Friday, March 21, 2008

Old-timey Slang of the Day









Today's word:

darb: an excellent person or thing. As in, "Ain't that a darb?!" or "She's a darb, Sully, a darb!" or "My new jalopy is a real darb, I tells ya."

This comes up a lot in movies from the 1920s and 1930s. I've also seen it in an old Krazy Kat cartoon from the 1910s. Most recently, I heard it in Sons of the Desert, a great Laurel & Hardy comedy I saw on TCM the other day. I think I heard three different permutations of it in that one.

1 comment:

Anonymous said...

Re: the term "darb" comes from the name of an oilfield entertainer--following info from the blog: "Oil Stories and Histories"

One female name that was repeated so often it became a slang expression was Ruby Darby. She began in a Dallas chorus line, honed her act in World War I army camps and made her mark as one of the first to sing the blues in the southwest boomtowns. Known in the 1920s as the toast of the oil-field workers, this brazen sensuous showgirl toured the oil camps in a big red flashy chauffeur-driven automobile, coming in wearing only a fur coat and a smile to guarantee a packed house for the night’s performance. Her trademark song was W.C. Handy’s Memphis Blues but more popular than her sultry voice was her exotic dancing. They said she would strip at the drop of a driller’s hat; had ridden a hoss completely nekkid down the mud- and oil-splashed streets of Keifer, and had danced bare-skinned on a tool shack roof as men tossed silver dollars at her feet. She packed a pistol, wore silk stockings and would try anything once… and an acquaintance called her a natural adventurer. There was a popular couplet warning, If you’ve got a good man keep him home tonight/for Ruby Darby’s in town and she’s your daddy’s delight. (Wallis 1988, p. 187).

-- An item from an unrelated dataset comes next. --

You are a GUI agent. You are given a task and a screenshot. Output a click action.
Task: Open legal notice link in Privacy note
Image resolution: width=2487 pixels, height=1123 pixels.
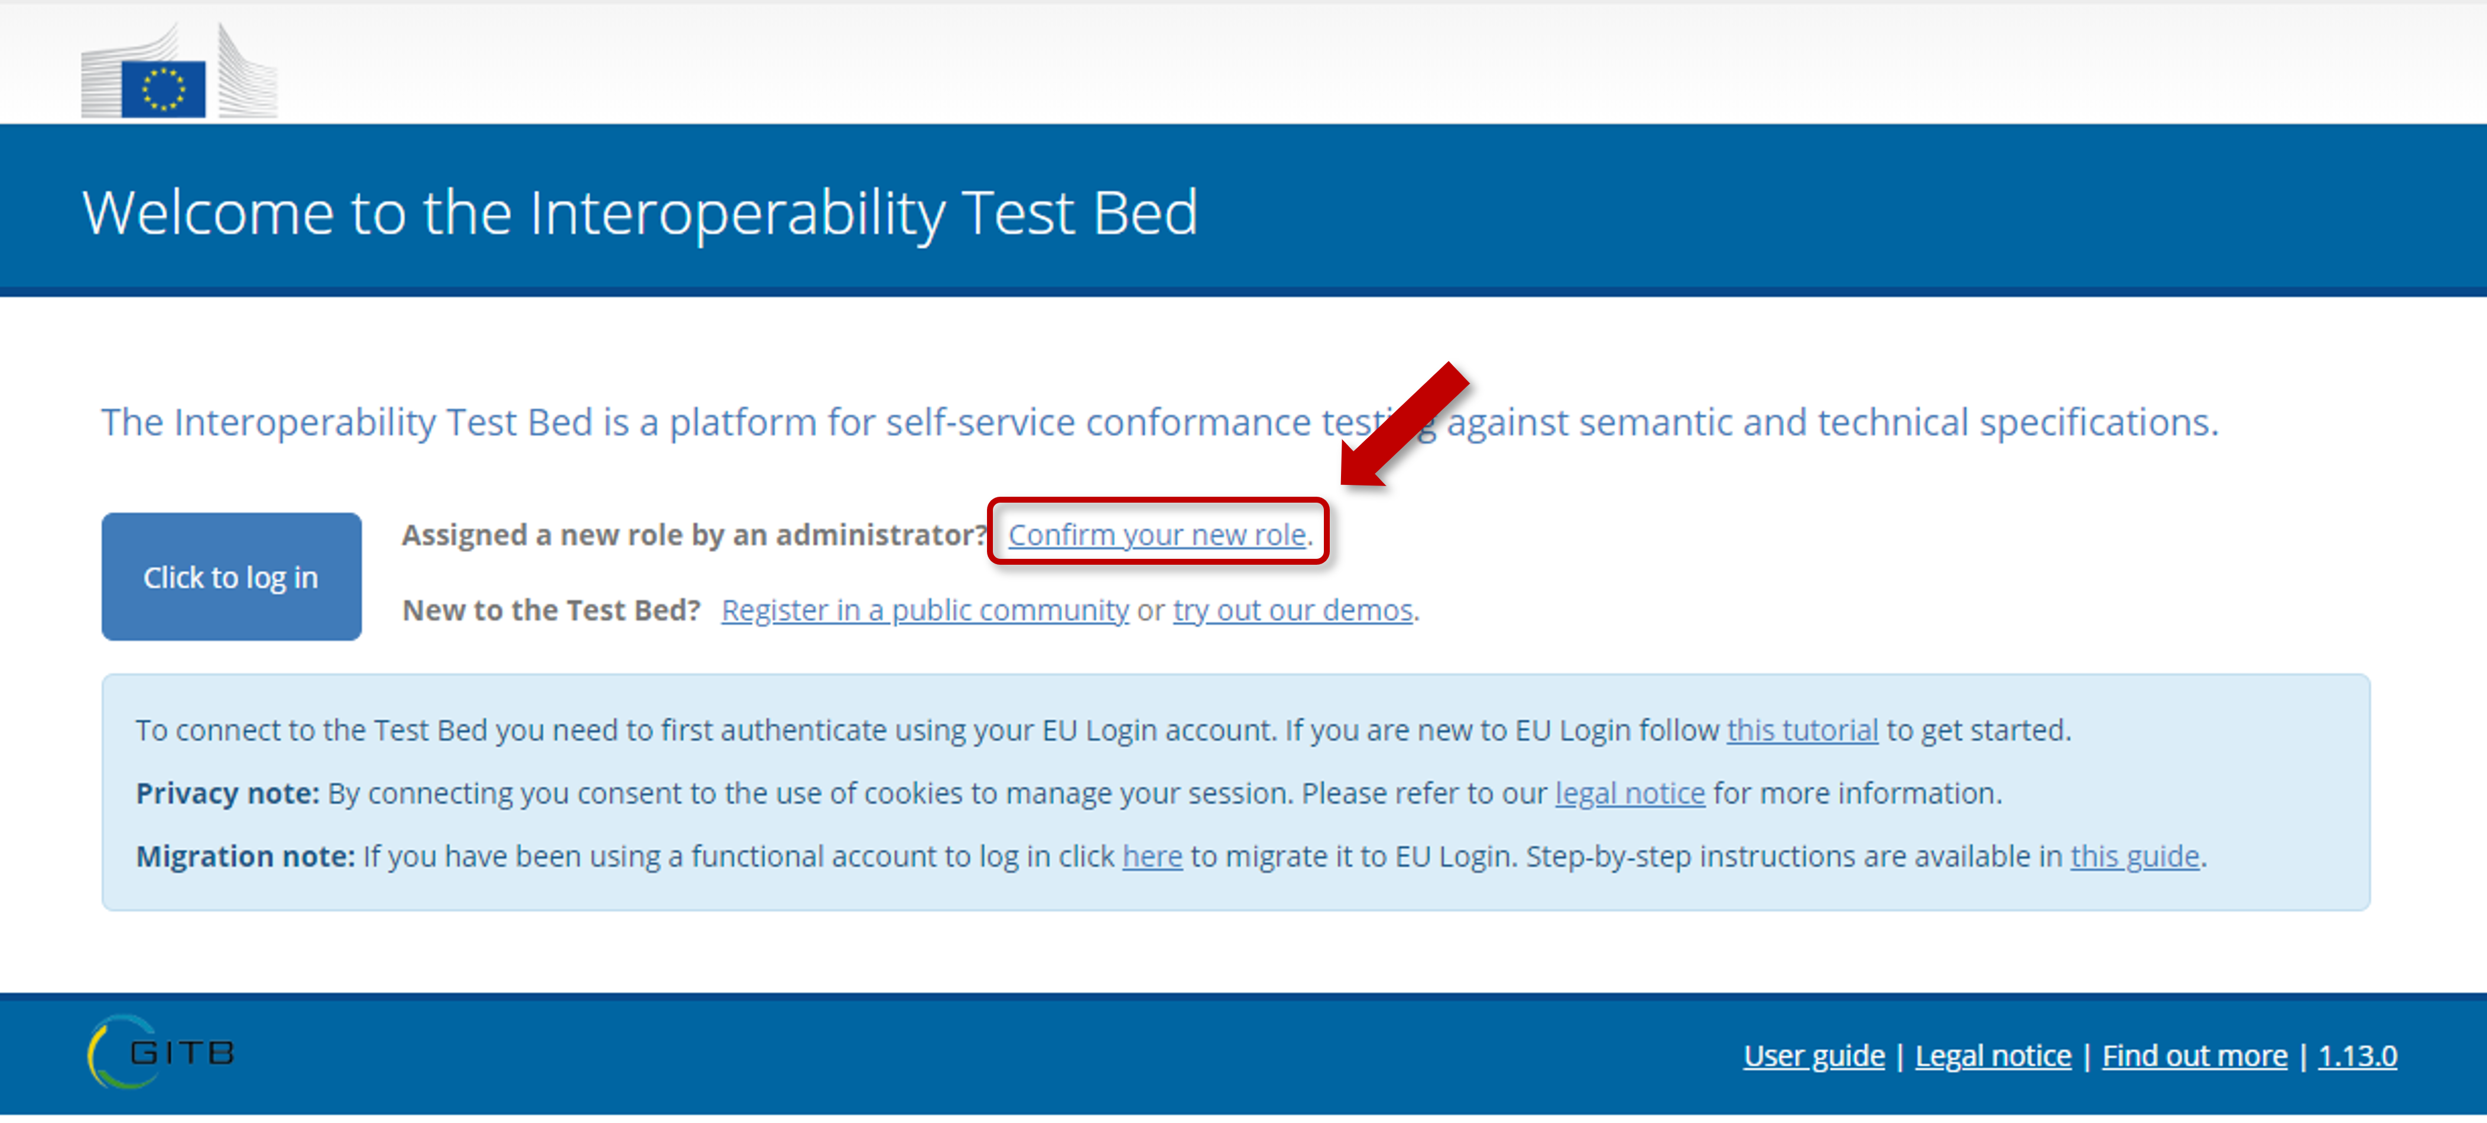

She was so highly loved in some of the Oklahoma oilfields that when a gusher came in the men would call it a Ruby Darby. Eventually, to call something a Darb was to say it could get no higher praise. In Ernest Hemingway’s (Fig. 14) The Sun Also Rises, the main character suggests his companion has some excellent acquaintances: You’ve got some fine ones yourself. The listener agrees that his acquaintances are good ones. Oh, yes. I’ve got some darbs. (Hemingway 1926, p. 107).